– Joaquim Magalhães de Castro
I find it strange, now, after all these months, that Professor Yonten Dargye, during our conversation in one of the beautiful halls of the Library of Thimphu, had made no allusion to an evocative coin of the presence of Fr Joao Cabral in Bhutan with the face value of 300 ngultrum issued in 1994 by the authorities of his country. I came across it by chance, while doing a search on the internet. On one side of the said evocative coin we have in the foreground a bearded João Cabral with a stick in the hand pounding stony ground. In the background, another small figure, perhaps the same João Cabral, this time accompanied by a yak with a huge load on the back. As backdrop, a monastery in a series of mountainous peaks in what seems to me to be a representation of the famous “Tiger’s Nest,” the postal card par excellence of the Bhutanese tourism services. Here it says “Kingdom of Bhutan” (in English and Bhutanese) and “1994.”
On the other side, two dragons around a “vajra dorge,” the Tantric double cross also known simply as “Tibetan cross.” As for text, “John Cabral” and the dates of his birth, “1599,” and his passing away, “1669.”

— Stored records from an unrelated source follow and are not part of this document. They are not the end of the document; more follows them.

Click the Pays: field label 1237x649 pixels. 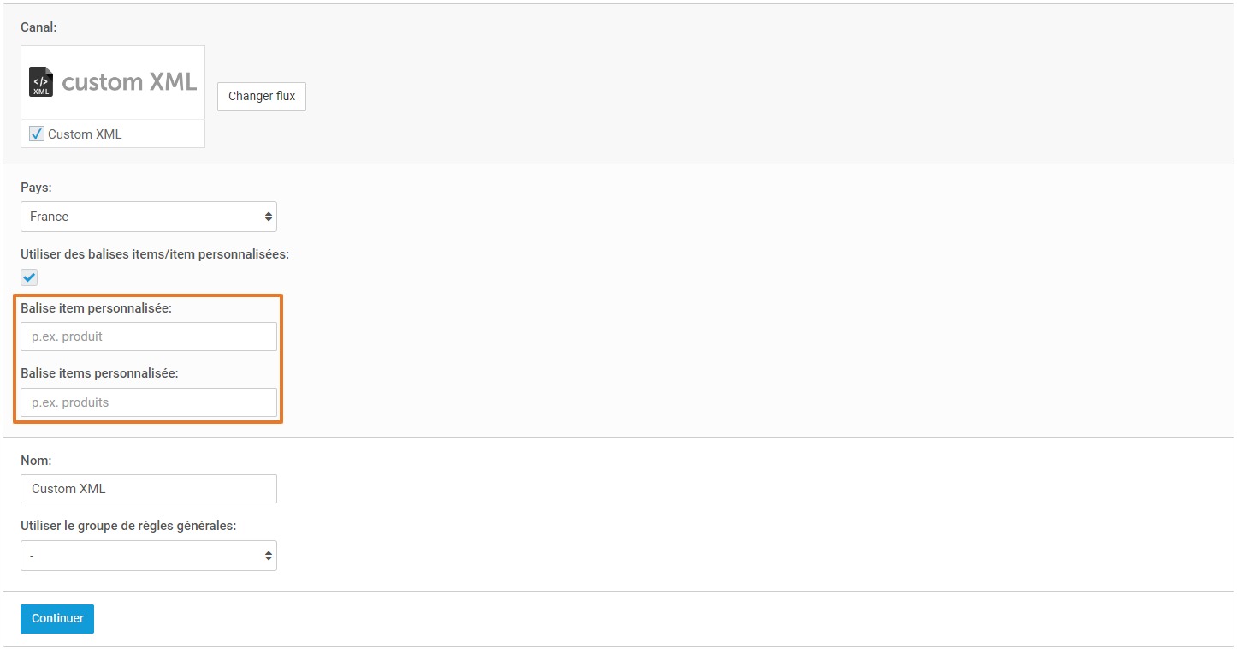36,188
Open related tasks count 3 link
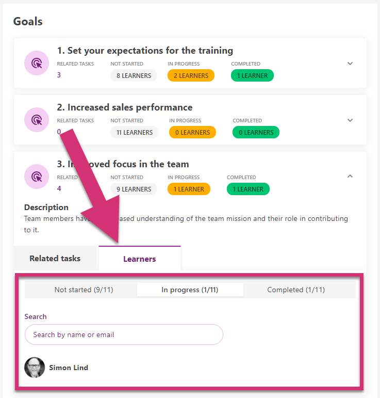Screen dimensions: 380x398 point(59,75)
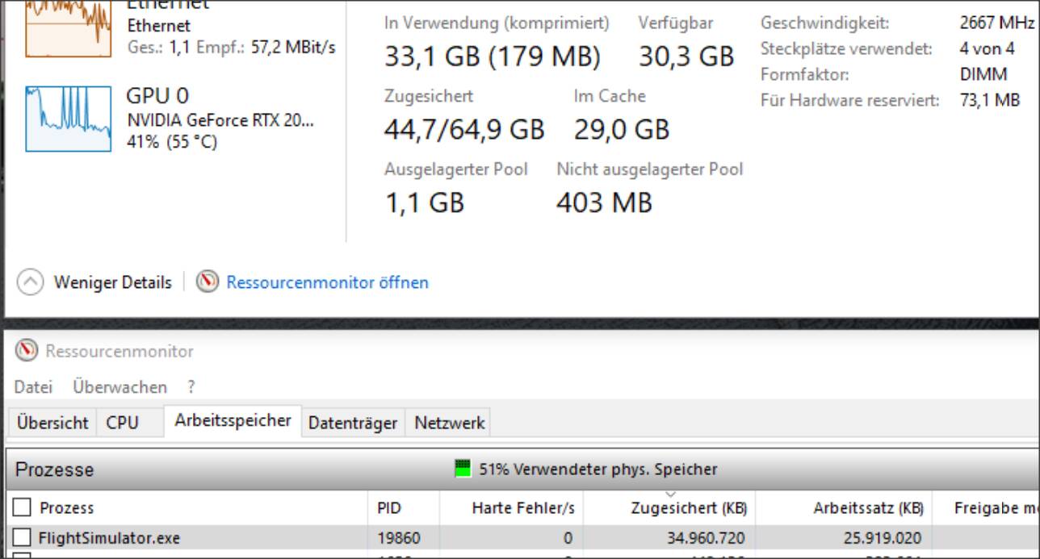Image resolution: width=1040 pixels, height=559 pixels.
Task: Open the Datei menu
Action: coord(33,387)
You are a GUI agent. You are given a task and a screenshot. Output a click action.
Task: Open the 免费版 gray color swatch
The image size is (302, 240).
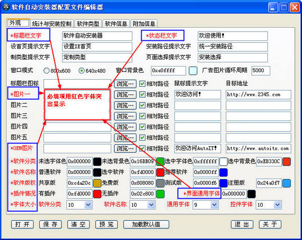click(161, 183)
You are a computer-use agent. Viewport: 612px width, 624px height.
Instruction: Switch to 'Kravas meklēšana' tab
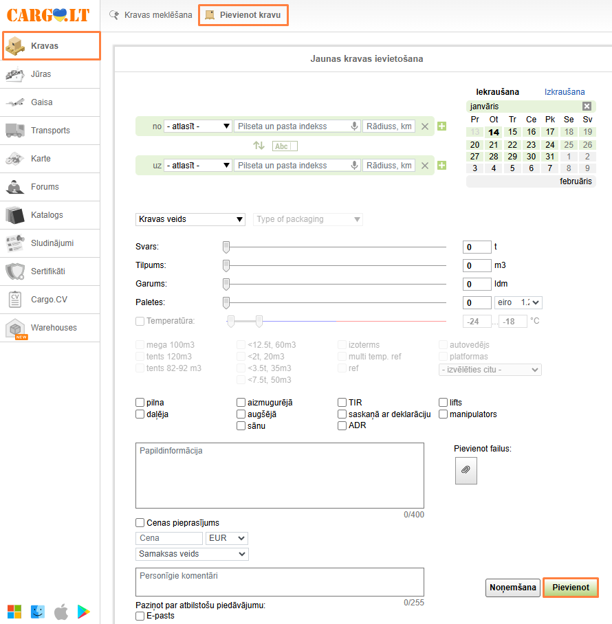(x=151, y=14)
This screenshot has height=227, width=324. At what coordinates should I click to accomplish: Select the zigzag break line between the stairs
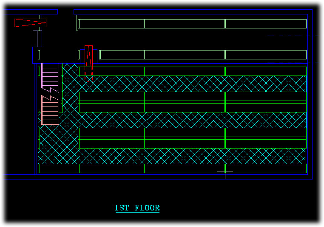tap(50, 94)
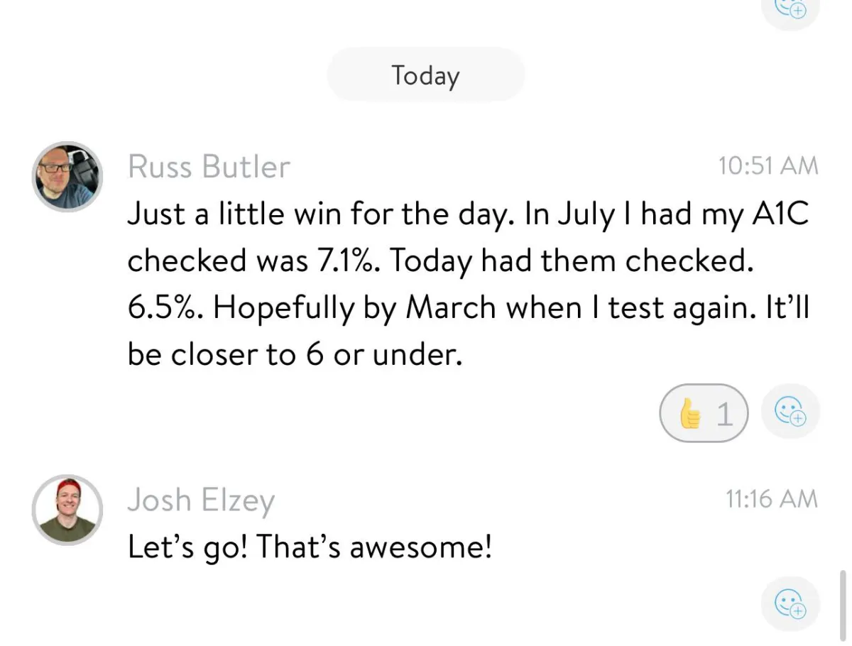The height and width of the screenshot is (646, 852).
Task: Toggle the thumbs up reaction
Action: coord(704,413)
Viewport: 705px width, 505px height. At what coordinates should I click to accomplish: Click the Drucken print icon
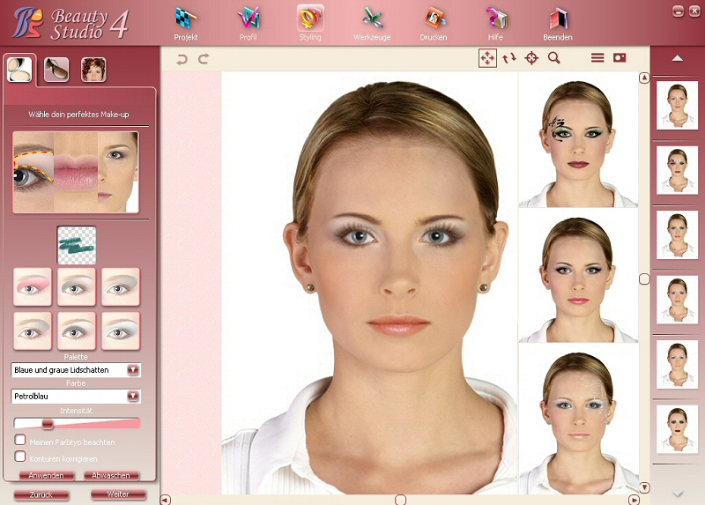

In vain I sought similar currency, but dedicated to the confrere Estevao Cacela… In fact, the performance of the latter, in the specific case of the Bhutan mission, was more relevant than that of Cabral, who would live longer and embrace a greater geography. The history of João Cabral, one of the most traveled and multifaceted Jesuit missionaries in Asia, has yet to be studied properly.
In the course of my fruitless quest, I would nevertheless end up understanding the omission. It turns out that two years before the appearance of the coin, Nancy M Gettelman, a scholar of Buddhism, published in the Kailash magazine – edited in Kathmandu, Nepal – the translation of the letter that João Cabral wrote of Xigatsé in October 1627, which refers to his departure from Bhutan to the kingdom of Utsang in central Tibet, a letter accompanied by a very brief introduction where, moreover, I detected some inaccuracies. Kailash: Journal of Himalayan Studies is an academic publication printed on rice paper born in 1973 and dealing with themes of the history and anthropology of the Himalayan region. It is very difficult to find and only a handful of university libraries have copies of all the issues.